As a small business owner in Door County, I’m struggling with my staff scheduling heading into fall. Many of my employees are college students who are returning to school, so I’m feeling a little short handed when it comes to staffing. But, that’s not what’s really bothering me, as I’ve handled being short-staffed many times before. What’s really eating away at me is that one of my employees (who I hired on this spring with the understanding that she’d be here through the fall) failed to inform me that she was quitting!

When she was late for a shift, I called her, thinking something terrible had happened. When she finally picked up on my third try, she simply stated that she’d found another job, and that she needed to be done working for me. Seriously, what happened to giving two weeks notice? Or, even for that matter, having the maturity level to inform an employer face-to-face that you were moving on? Would it be out of line for business owners get together and create “Don’t hire this person!” trading cards?

Work Ethic Woes

Ellison Bay, WI

Dear Work Ethic Woes,

It’s like the saying: “Summer Help, Some are Not.” Whether you have part-time or full-time employees, seasonal or year round, managing them is nothing short of a challenge. Since Door County is a somewhat relaxed environment and it’s not uncommon for interviews to be conducted in flip-flops (by both interviewer and interviewee in some cases), employees are sometimes under the false assumption that the commitment is also relaxed. They may start at a restaurant and get better hours at another, so they jump ship without much notice. Or, they leave one store for a chance to work at another store since they heard it was more fun. It’s okay to seek another opportunity. It’s not okay to leave an employer in a lurch. If you are old enough to work, you should be old enough to act responsibly.

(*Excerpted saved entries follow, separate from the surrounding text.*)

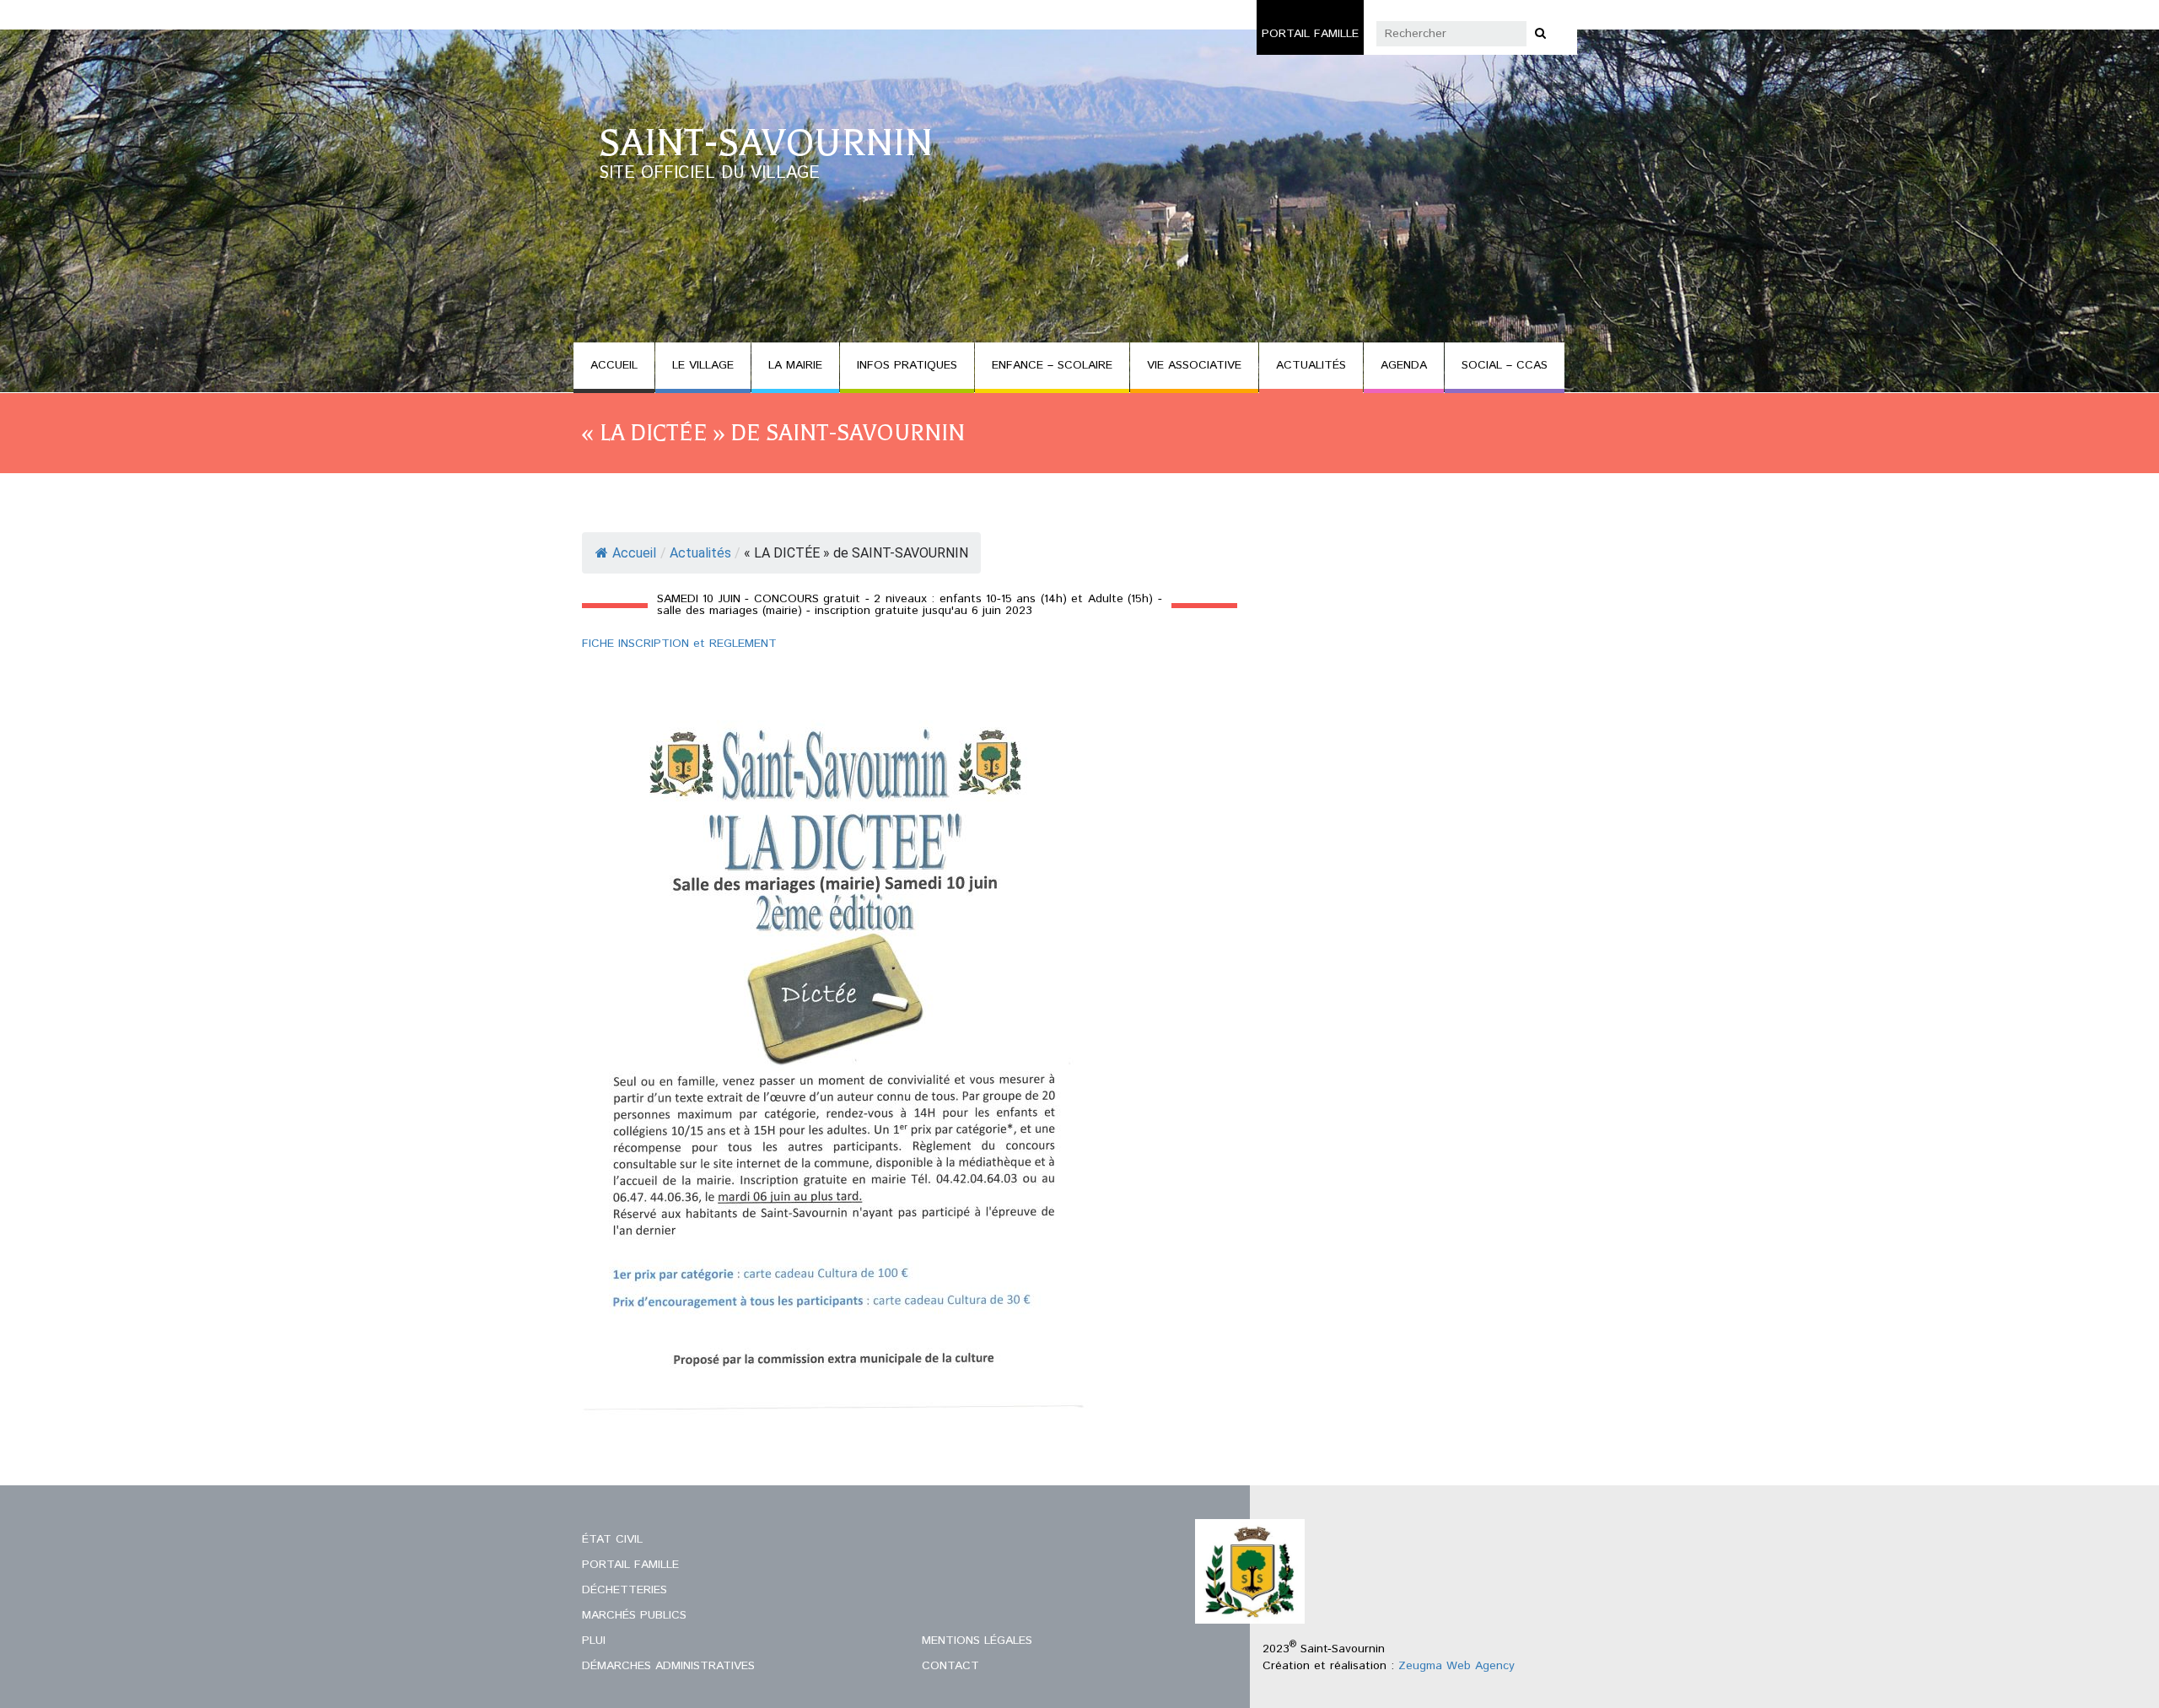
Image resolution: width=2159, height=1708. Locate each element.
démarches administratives (668, 1665)
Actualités (700, 553)
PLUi (594, 1640)
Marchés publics (634, 1615)
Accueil (634, 553)
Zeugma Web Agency (1456, 1665)
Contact (950, 1665)
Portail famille (1310, 33)
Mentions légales (977, 1640)
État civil (612, 1539)
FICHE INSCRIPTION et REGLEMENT (679, 643)
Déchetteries (624, 1589)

I agree with you. Your employee should have had the maturity to pick up the phone or resign face to face. I can’t fathom that someone would think that it’s acceptable to not show up for a shift and then avoid the calls of a person who has been paying wages to them for weeks, if not months.

When I was in college, some years ago now, I worked two jobs pretty steadily for the entire summer and left with just enough time to pack my bags before driving the three hours back to school. I get that it can be pretty obnoxious when someone starts on the “In My Day” speeches, but sometimes I really wonder about the work ethic of some of some of our 16-somethings to 20-somethings. I had a soon to be 21 year old say to me the other day, “I can’t believe I had to work today, and then I have to go back and do the same thing tomorrow!!!” OMG. Welcome to adulthood.